→ Quoted passage
__________________________________________________

Donor Finds Ways for Her Contributions to Have a Ripple Effect

Kathleen PierceKathleen Pierce invests in endeavors that not only change lives, but empower and inspire recipients to, in turn, go out and make a difference in the world.

Since retiring 10 years ago from Kaiser Permanente where she worked in health plan administration, Pierce has dedicated her life to many worthy causes. She volunteers twice a month at the Las Colinas Detention Facility. She talks with the women, prays with them and offers support, encouragement and a sense of hope.

Pierce is also a member of Dimensions, a San Diego women's organization that provides scholarships to women who are returning to school after an interruption in their education. She also volunteers for the Assistance League of San Diego County. The nonprofit organization runs a local thrift shop that raises money to purchase school clothes and shoes for homeless or other needy students.

"The students come in busloads," Pierce says. "They are so grateful and send us the nicest thank you notes."

It's not surprising then, that Pierce was drawn to the University of San Diego looking for ways to get involved and help students. She attends music recitals, holiday events such as Lessons and Carols and Bridges Academy and University of the Third Age, two USD programs that offer people 55 years and older the chance to attend workshops and seminars on a variety of topics, including the arts, current affairs, history, science, medicine and technology.

At one Bridges Academy event she recalls meeting a student who was studying in the School of Business Administration.

"I was impressed because he said many of his classes zeroed in on the ethics of business," she says. "He told me that in his work, he wanted to profess or express the values he learned here. That means those values would live on and make a difference to others."

Pierce enjoys it all, but says the program that's closest to her heart, however, is the Joan B. Kroc School of Peace Studies. She watched the construction of the building, she attended many of its events and, recently, she funded a scholarship for students earning a Master of Arts in Peace and Justice Studies.

"There aren't very many places in the world where you can earn a degree in peace studies," Pierce says. "I wanted to contribute to something that doesn't stop, that continues and allows students to go on doing good."

__________________________________________________

→ Given data
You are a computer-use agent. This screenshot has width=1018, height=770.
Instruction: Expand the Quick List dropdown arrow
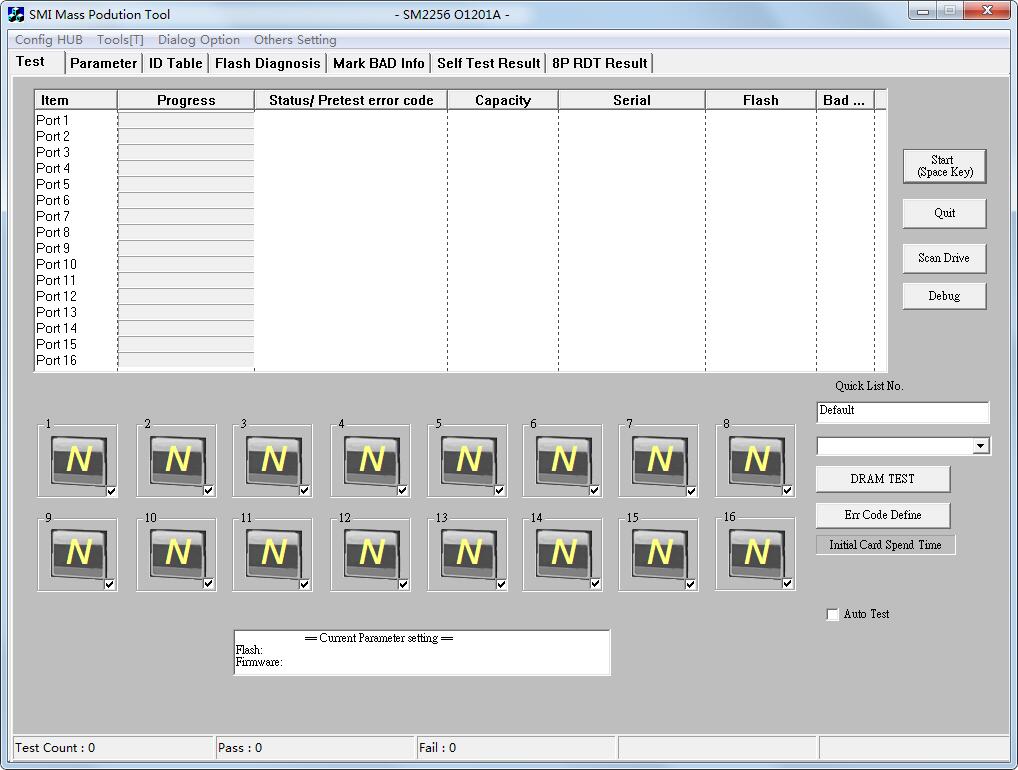click(980, 446)
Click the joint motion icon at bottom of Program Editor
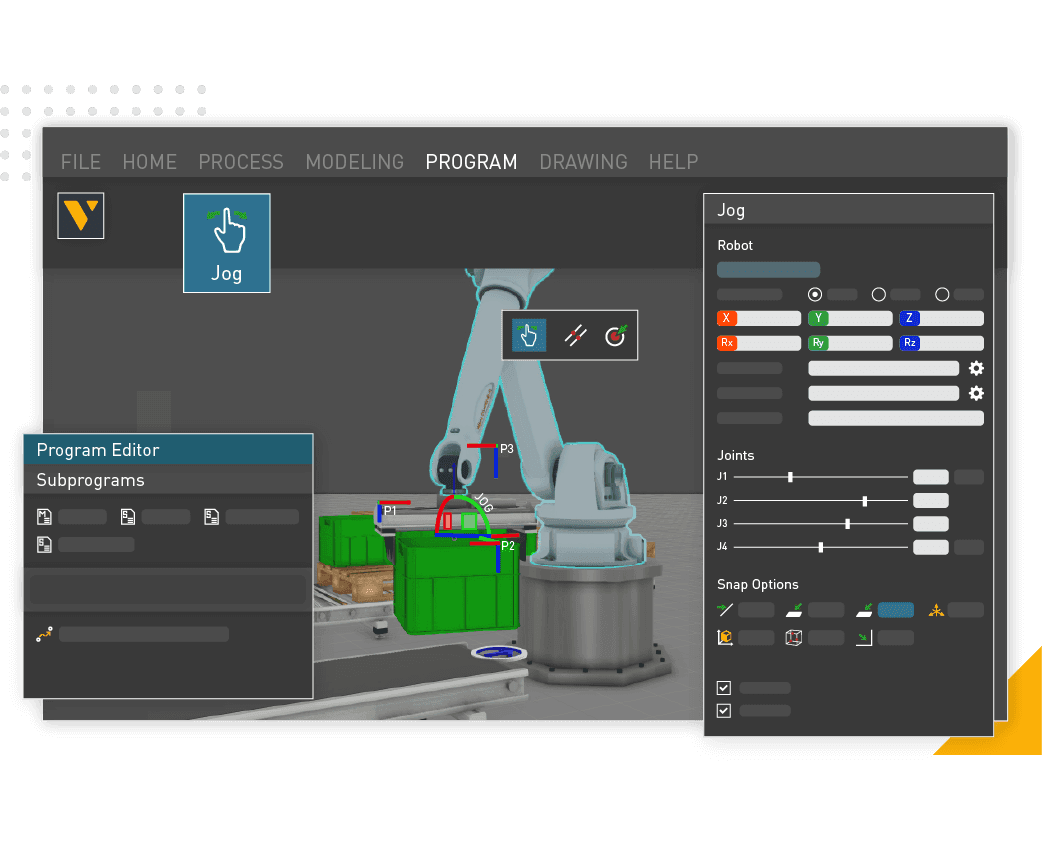Screen dimensions: 1042x856 pyautogui.click(x=45, y=633)
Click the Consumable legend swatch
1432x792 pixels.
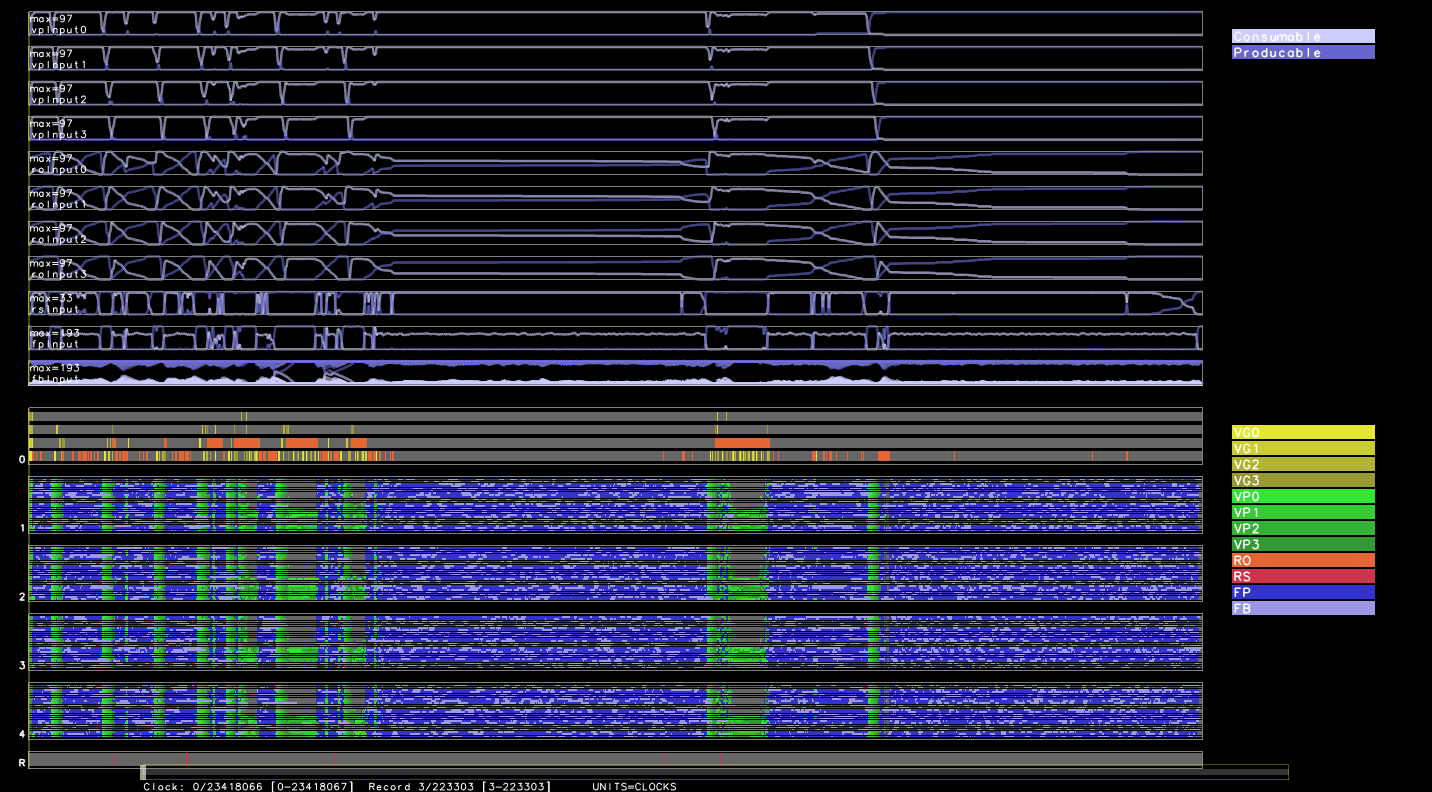1302,36
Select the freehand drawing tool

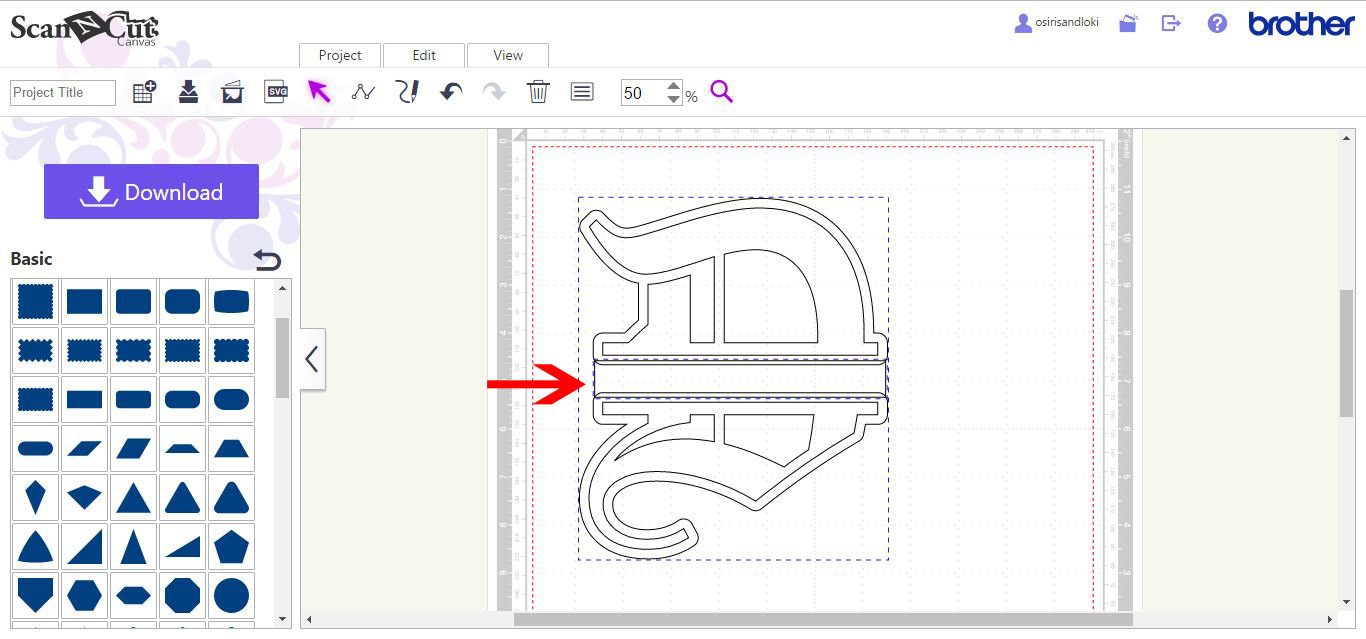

__________________________________________________

→ Requirement 1
According to the donor profile, how often does Pierce volunteer at the Las Colinas Detention Facility?
→ Requirement 2
Copy word for word the part of the donor profile between "Since retiring 10" and "other needy students.", inclusive.
The rows above come from a separate source, not from the donor profile.

→ Task response 1
Twice a month.

→ Task response 2
Since retiring 10 years ago from Kaiser Permanente where she worked in health plan administration, Pierce has dedicated her life to many worthy causes. She volunteers twice a month at the Las Colinas Detention Facility. She talks with the women, prays with them and offers support, encouragement and a sense of hope.

Pierce is also a member of Dimensions, a San Diego women's organization that provides scholarships to women who are returning to school after an interruption in their education. She also volunteers for the Assistance League of San Diego County. The nonprofit organization runs a local thrift shop that raises money to purchase school clothes and shoes for homeless or other needy students.